Often my father would say: “I see, said the blind man.” He wasn’t making fun of blind people; he wasn’t the kind of person. But he was indicating that he understood something conceptually. It is this same kind of seeing that is at work in the story of Jesus’ healing of the man born blind in John’s Gospel.
I recently came across a story out of the sixth century Gaza monastic tradition that offers a profound commentary on this Gospel narrative. A monk had developed a profound hatred of a fellow monk and decided he would find a way to get this fellow monk into trouble. Since the fellow monk was a bad monk, he was obviously guilty of something, so getting him into trouble should be no trouble at all.
This hateful monk kept a sharp eye out for anything his hated fellow monk did wrong and–sure enough!–he saw this fellow monk wandering among the fig trees, picking figs, and eating them. This sort of gluttony was most unbefitting a monk! He ran straight away to the abbot and told him what he had seen.
The monk’s vengeful glee did not last long. The abbot informed the monk that he had sent the slandered monk off on an errand for the monastery and there was no chance that he was eating figs at the time when the vengeful monk saw–or thought he saw–him doing that. The vengeful monk was proven to have been seriously deluded and was shamed before the community for his slanderous accusation.

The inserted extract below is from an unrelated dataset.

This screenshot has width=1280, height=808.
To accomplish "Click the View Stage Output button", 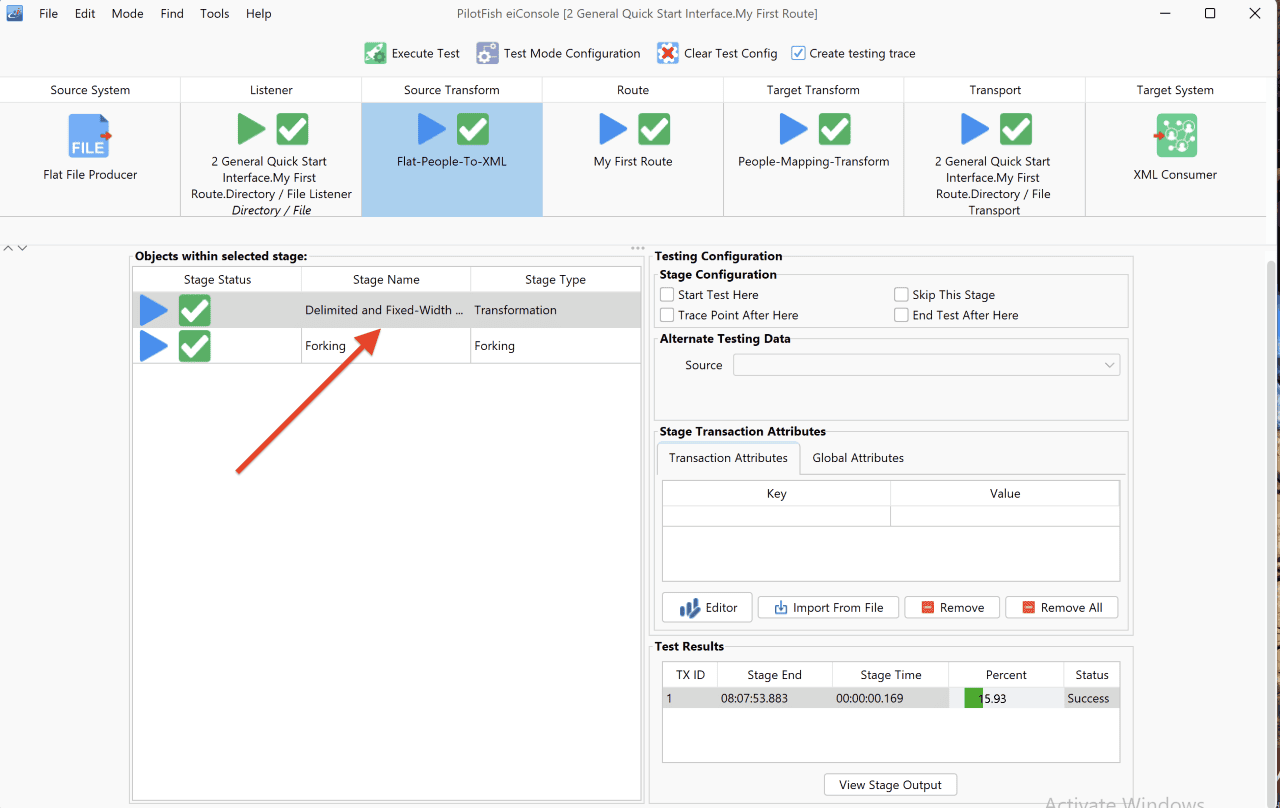I will [890, 785].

In the world view of the sixth century monastics, the illusion was caused by demons and the story was told to warn monastics of the tendency of demons to cause such illusions. What we can see easily enough today, just as the sixth-century monastics could, is that it was hatred on the part of the monk that inspired the demons to give him such an illusory sight. The monk thought he could see, but was blinded by his own hatred. We see much the same dynamic at work in the Gospel story: the accusatory “Jews” thought they could see but were blinded by their hatred of Jesus and, by extension, of the man Jesus had healed. The formerly blind man loved Jesus for what Jesus had done and could see clearly at all levels. Imagine what this vengeful monk could have seen if he had loved his follow monk! Did he learn to see after this incident as God meant him to see?